Posted by Ed Mashburn on 25th Feb 2024

Tamiami Trail Fly Fishing with GB Fly Shop Rods

So, we all know that taking care of the back cast is crucial in every fly-fishing situation, but here on the Tamiami Trail in the Everglades of Florida, it’s even more crucial. It’s very possible that a careless back cast might very easily hook into a high-speed passing semi, or even worse, a biker on a Harley. You see, a fly angler on the Trail has a high-speed roadway just feet behind and a jungle full of aggressive wildlife just feet in front. It’s quite a place.

The old Tamiami Trail, a highway which connects Miami to Tampa, gives roadside fly anglers a chance to hook into a wide range of fish- some native and some invasive- but which all pull very hard.

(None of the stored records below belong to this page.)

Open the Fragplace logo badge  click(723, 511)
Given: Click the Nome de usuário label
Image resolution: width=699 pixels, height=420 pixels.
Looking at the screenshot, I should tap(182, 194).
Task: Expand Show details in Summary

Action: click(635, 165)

At this moment I’m standing here on the highway right of way with my GB Fly Shop eight-weight graphite rod in hand, an ugly self-made white and silver streamer fly tied to the end of a six-foot long section of 20 lb. mono leader, and I’m waiting for a line of traffic to pass by so I can cast to a school of rising baby tarpon in the pass-through stream which is flowing below me. And when the traffic clears, I make a couple of back casts and wonder of wonders, I make a good cast out into the dark, tannin-stained water where the silver fish have been cavorting as they chase tiny baitfish.

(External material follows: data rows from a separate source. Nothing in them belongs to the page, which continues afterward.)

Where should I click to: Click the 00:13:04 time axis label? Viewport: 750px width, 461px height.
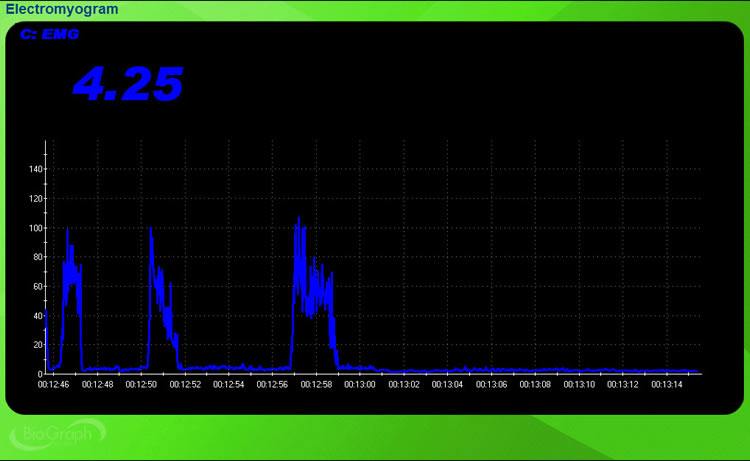tap(448, 384)
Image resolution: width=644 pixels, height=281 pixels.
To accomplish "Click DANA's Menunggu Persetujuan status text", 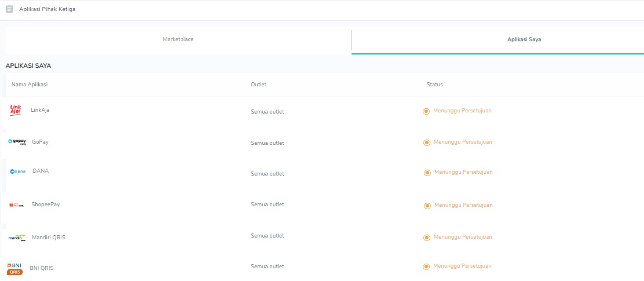I will (463, 172).
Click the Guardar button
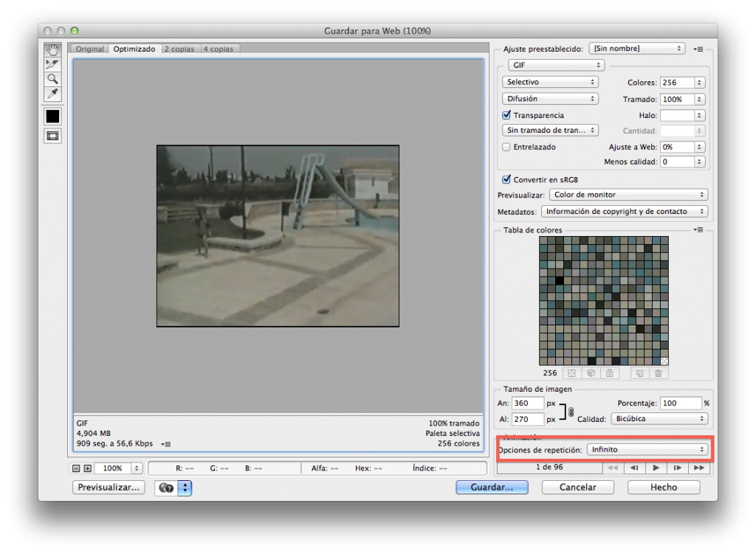The image size is (756, 554). click(x=492, y=488)
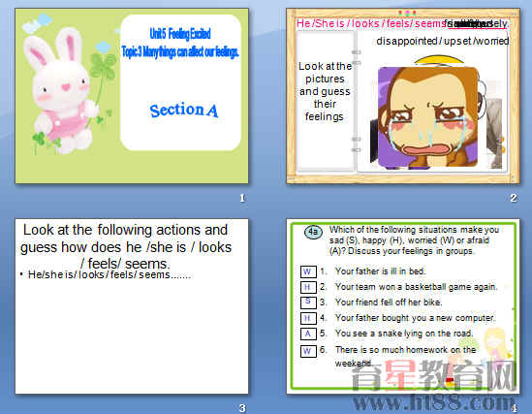Click the W box for father ill
The width and height of the screenshot is (532, 414).
tap(308, 271)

With a strip and then another strip. I’m rewarded with a sudden flash and strike and then there’s an eighteen-inch-long miniature tarpon leaping and running on my line.

Fly Rod Baby Tarpon

Friends, this is some kind of fun fly fishing, it is.

Now, you must know that I have used this eight-weight graphite rod which I ordered and built from GB Fly Shop a couple of years ago very happily in a wide range of situations. I’ve caught some good redfish, some nice, speckled sea trout, and of course, largemouth bass in fresh water, but I am pleased to find that this rod is a real gem when it comes to the mixed species fishing of the Trail. This rod loads and casts smoothly and easily, and the backbone of the rod is such that when I need to stop a strong hard running oscar fish from reaching snags and other cover, I can stop it.

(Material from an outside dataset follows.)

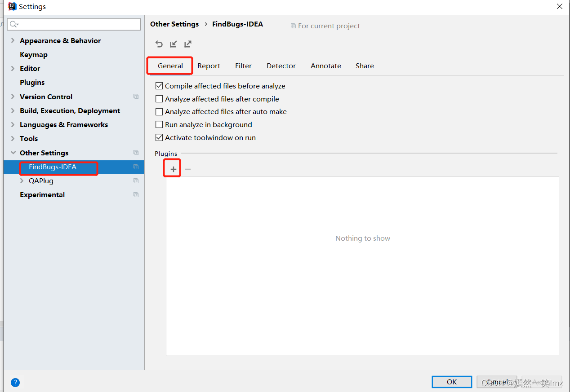
Task: Disable Activate toolwindow on run
Action: (159, 137)
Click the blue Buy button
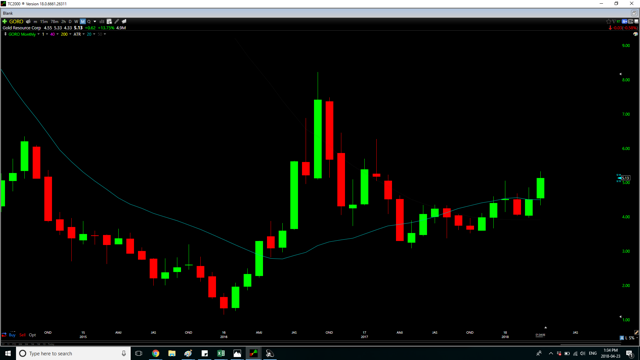 pos(12,335)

The GB Fly Shop graphite fly rods have proven to be fine gear for a wide range of applications, and along with being attractive, well-made rods, they are also quite affordable.

I have found that the fish of the Tamiami Trail are not particularly picky about flies they’ll take- there’s lots of competition for food here, so flies don’t have to be perfect, and they don’t have to be presented perfectly, either. A fly angler can expect to catch a wide range of invasive fish- peacock bass, oscars, Mayan cichlids and others along with native bream, snook, tarpon and even some impressive gars.

However, there are some complicating elements at the Trail. Along with the traffic roaring along a scant few feet behind the angler on the highway right of way, there are dinosaurs in the water below which love to ambush a hooked fish and take it away. The alligator population of the Tamiami Trail waters is extreme, and the gators are not shy about taking hooked fish. Every fish hooked presents a challenge to land- both from the fish and the gators which try to intercept the fish.

This is a different kind of fishing, it is, but it is a kind of fishing that brings me back again and again with my fly rod in hand.

And this wonderful fishing really doesn’t require a lot of specialized gear. An eight or nine-weight GB Fly Shop rod, a decent reel with a good drag system, and a few streamer flies in various colors does it.

Oh, and some good bug repellant is important, too. The mosquitoes of the Everglades are world-class mosquitoes, and they love to find unprotected fly anglers working on the Tamiami Trail. The mosquitoes will make sure that anglers get lots of bites- from the fish and also the bugs.